À cette nouvelle, mille hurrahs enthousiastes s’élevèrent, et l’honorable chef de la police éprouva la douce satisfaction d’avoir les oreilles brisées par les cris de : « Vivat Kelly ! Kelly for ever ! » cris qui non seulement flattaient son amour-propre, mais aussi assuraient sa réélection.

Quelques minutes après, William Dow le rejoignit et Kelly lui serra affectueusement la main, car c’était bien à son intelligence et à son adresse qu’il devait cette nouvelle victoire.

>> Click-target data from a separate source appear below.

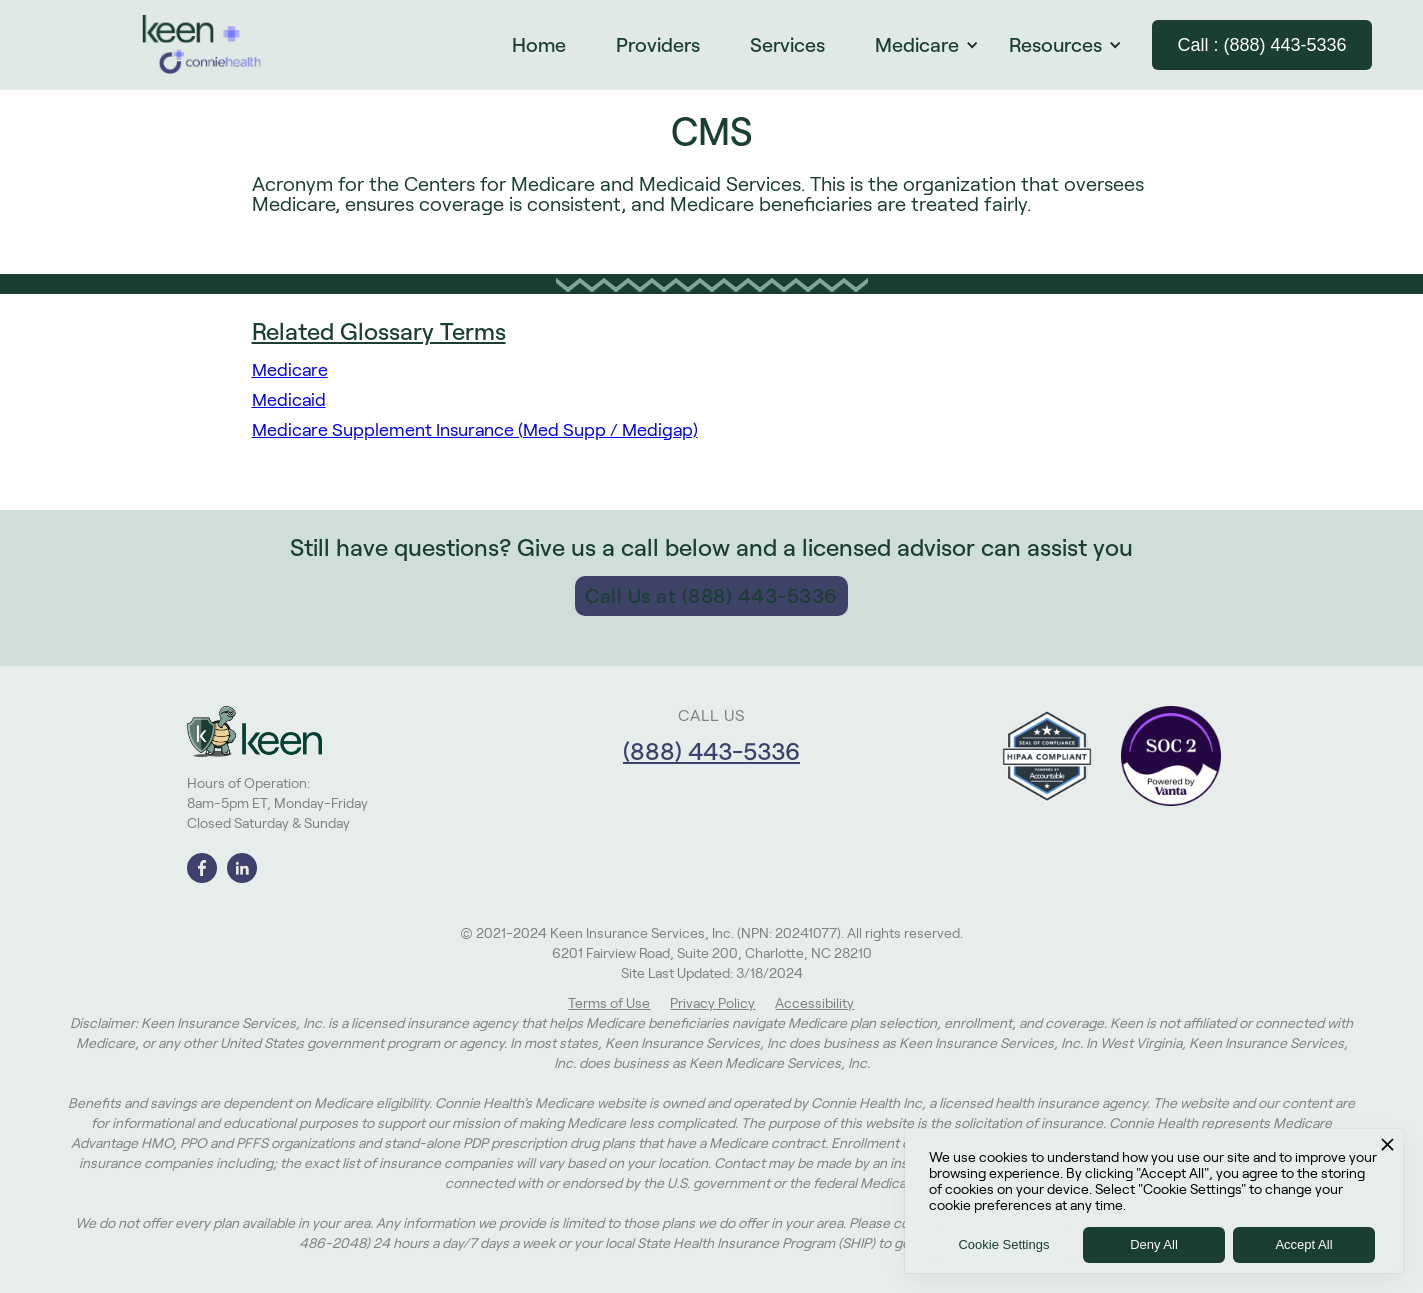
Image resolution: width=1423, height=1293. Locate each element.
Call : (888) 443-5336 (1261, 45)
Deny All (1154, 1244)
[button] (937, 45)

Quant au capitaine Young, bien qu’à demi convaincu de la culpabilité de son prisonnier, il l’avait fait monter en voiture pour le confier, un quart d’heure plus tard, avec force recommandations, au directeur des Tumbs – les Tombes.

C’est le nom sinistre du colossal bâtiment d’architecture égyptienne qui sert, à New-York, tout à la fois de prison et de palais de justice.

Toutes les parties de cette massive construction communiquent entre elles par de longs et sombres couloirs qu’on dirait creusés dans une pyramide.

À l’une des extrémités de l’un de ces couloirs : la grande salle où la chambre criminelle tient ses audiences quatre fois par an ; à l’autre : bornée par de hautes murailles, la petite cour où master Meyer, l’exécuteur des hautes-œuvres pour l’État de New-York, lance ses malheureux patients dans l’éternité.